Click "Sleep" for a dark background.
Click "sleep" again if text isn't dark.


Main | The Spirit of the Game »

First Itsa Frogger: Comments on Comedy and Culture

I'm about to do the thing that comedy experts advise against. I'm about to explain why something is funny. The reason why this concept is so forbidden is if one is a good comedian, one would never have to explain why a joke is funny. You talk. The audience listens. And all laugh. It's a pretty simple relationship. While there is good sense behind avoiding this taboo, I argue that there is greater sense in presenting a clear explanation after a joke has been told. After all, explanation and analysis helps foster understanding, which always enriches our potential enjoyment. Keep a look out in this article for theories and examples that resonate with what I've written on game design. This should be a great warmup. 

Let's start by brainstorming why explaining a joke is so detrimental to its comedy punch. That's precisely where we'll begin; the "punch." Getting a laugh out of a audience typically requires some kind of swift realization. Like the popular notion of coming to an Eureka moment, "getting a joke" is like ridding a wave of thoughts and crashing up against a solid rock of understanding. It's a menal rush that is propelled by this idea of internal energy. Like elementary physics lessons, the faster you get a joke (most likely due to your mental acuity and overall deductive abilities) the funnier it is.

Now we can extrapolate a theory; Distributing the wave of internal energy over a longer period of time tends to kill the comedic impact of the punch line. This explains why explaining a joke to a person who doesn't get it at first never seems to be as well received as delivering a joke to those who do get it. I've often witnessed the unenthused faces of my audience as they nod in understanding saying "oh, I get it now." The experience of the joke is not whether they get it. It's getting it swiftly. Naturally, explanations of jokes add verbage to the equation. Adding words can only interfere with the rush of internal energy and other aspects of comedia delievery like timing. So far, explaining a joke doesn't seem like such a good idea. 

Another reason why it can be bad to explain a joke is because of the spoiler effect. From books, movies, to puzzles in video games there are all kinds of experiences that can be effectively ruined if key pieces of information are revealed before the critical time. We generally call such pieces of info spoilers. The spoiler effect exists with many jokes as well. The first time a joke is told is often the only time that joke can be genuinely experienced by the audience. If you knew the end of a joke beforehand, your knowledge and expectations would create a very different experience for you. Probably an experience with less punch. Because of the spoiler effect we generally don't walk around repeating the punch lines of jokes or explaing jokes openly in public. 

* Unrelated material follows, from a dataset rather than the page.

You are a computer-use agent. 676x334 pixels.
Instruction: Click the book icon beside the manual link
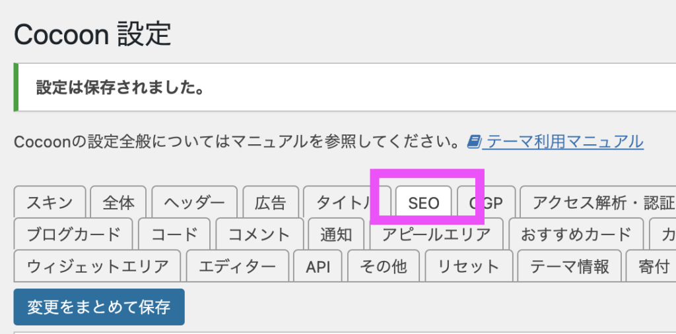tap(474, 142)
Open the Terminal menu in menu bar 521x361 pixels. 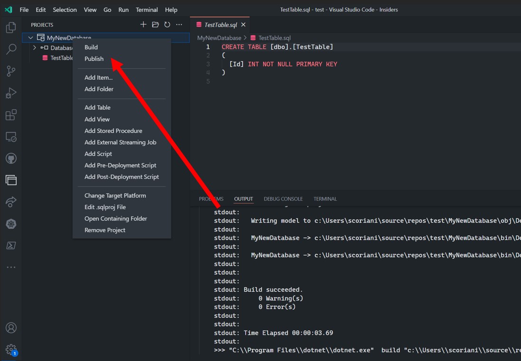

There are many ways to get a laugh out of an audience with a joke. Slapstick humor revolves around evoking surprise through absurd, ridiculous situations. From wikipedia: Slapstick is a type of comedy involving exaggerated violence and activities which may exceed the boundaries of common sense. In other words, a scenario is presented, and the punch line is an action or an event that "would never happen in real life." Take any action, turn it up to extreme, and you have the formula for joke where the core realization is the simple recognition that "this would never happen."

As slapstick comedians race to the bottom trying to one up each other by presenting increasingly crazy juxtapositions, one may opt for a more complex web of unexpected or unconventional events to craft a much richer comedic experience. Such comedy has much more breath because it can create a punch with any combination of details taken to any level along the "extreme spectrum." This design allows for very funny jokes to be created out of very banal or subtle scenarios. Since knowledge and attention are required to recognize subtlety, comedy creators run up against a problem that's analogus to a skill barrier. The bottom line is, for non-slapstick comedy, how do we ensure that the audience has the required knowledge to rapidly piece together the punch in order to achieve laughter?

In the same way that video games are designed to be intuitive with recognizable actions and forms, jokes are often heavily coded within a cultural context. Instead of teaching the audience a wealth of new details from scratch, comedians use our deeply ingrained cultural knowledge to create hilarious scenarios. Sometimes this is done without exaggerating common cultural occurances at all, but by merely framing life just so. This is why it is very difficult for comedy entertainment to be successful cross countries. With so many different world views, customs, and observations from everyday life to draw from if the audience isn't instantly familiar with the scenario you're setting up in your joke, they may never experience the swift punch line experience. Kinda "getting it" doesn't really cut it with comedy. 

Watch the video below before continuing. 


Now I can explain why I laughed so hard at this video. Now I can explain just how deep this joke is by highlighting its cultural context. The core comedy of this "Extreme Interview" is created from a subtle ridiculousness. Nobody throws a punch. Nobody yells or removes their clothing. But as I watch the video play out, I can't help but think that fully grasping its extreme and unique awkwardness requires understanding the culture of gamers and the adolescent state of the video game industry. Perhaps it's only in a place like Gamescom where an ordinary guy who works for a small website can get the opportunity to interview a developer of a video game. In this case, the interviewer lacks experience and the interviewee takes advantage by making a joke of the interview and himself.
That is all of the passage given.